Task item
Make an exact copy, without pictures, of the lines below from the one containing "Screen dimensions: 1278x952" to the last line, both ends included.

Information provided
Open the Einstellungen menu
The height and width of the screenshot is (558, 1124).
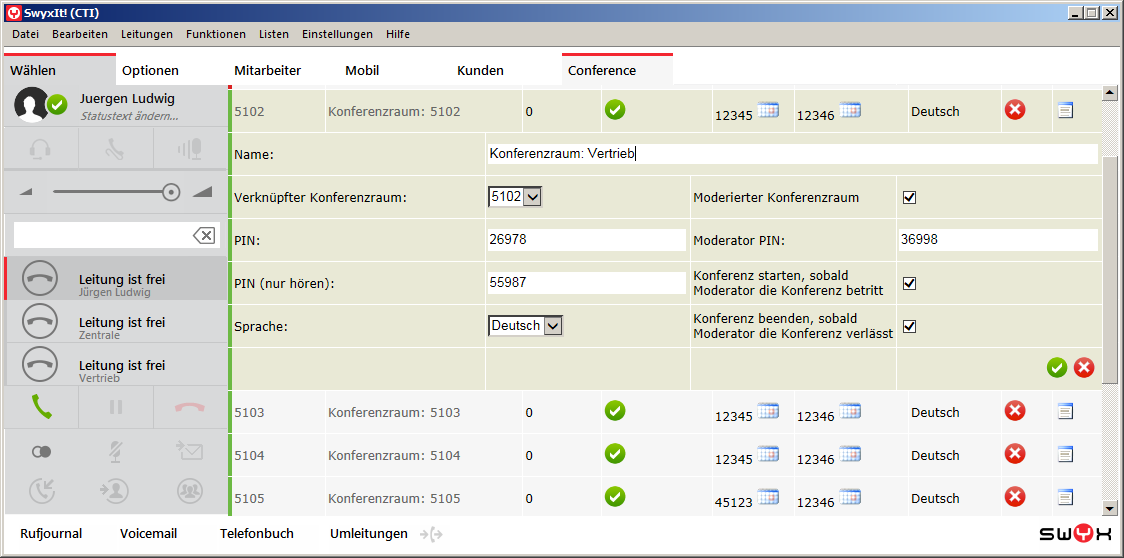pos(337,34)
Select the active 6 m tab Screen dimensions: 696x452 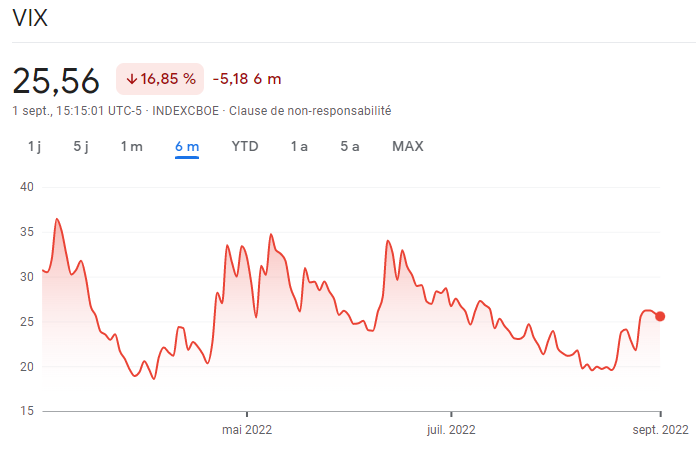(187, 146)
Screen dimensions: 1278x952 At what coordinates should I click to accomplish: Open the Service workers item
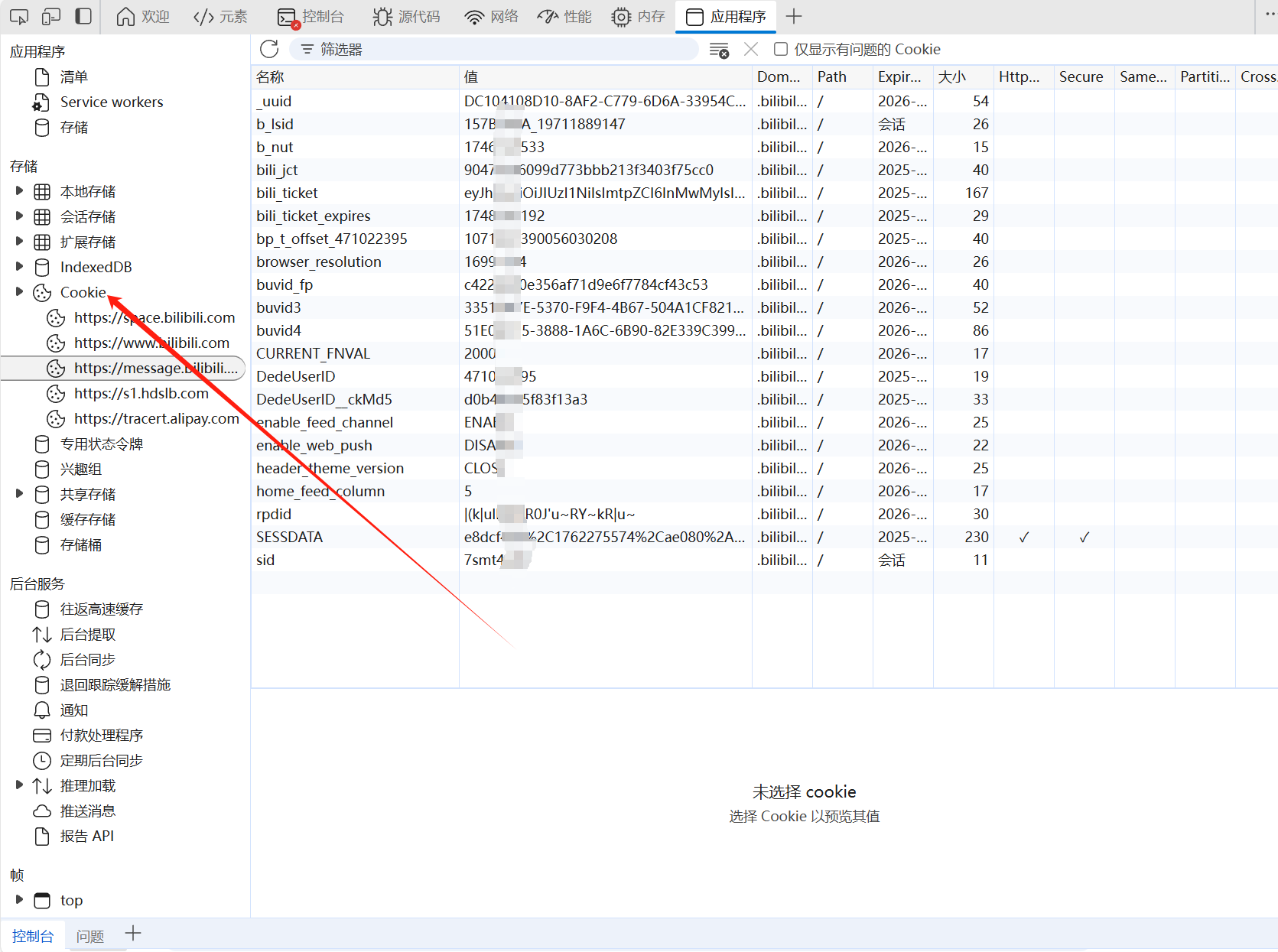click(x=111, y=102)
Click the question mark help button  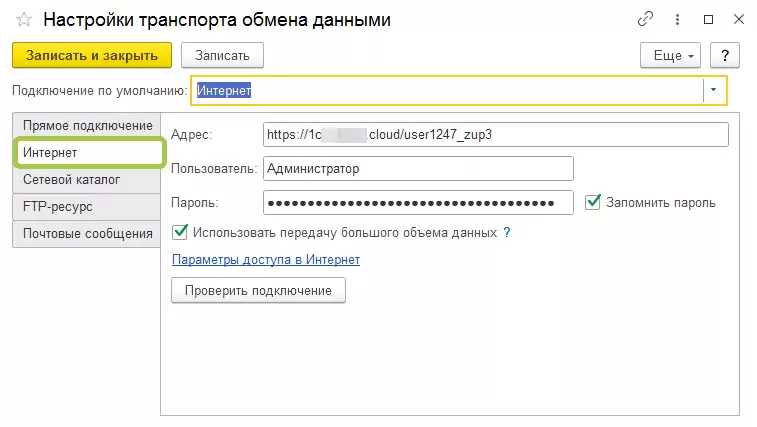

Answer to this task
Screen dimensions: 1278x952 At what coordinates should I click to accomplish: Open the Service workers item
click(x=111, y=102)
Click the question mark help button  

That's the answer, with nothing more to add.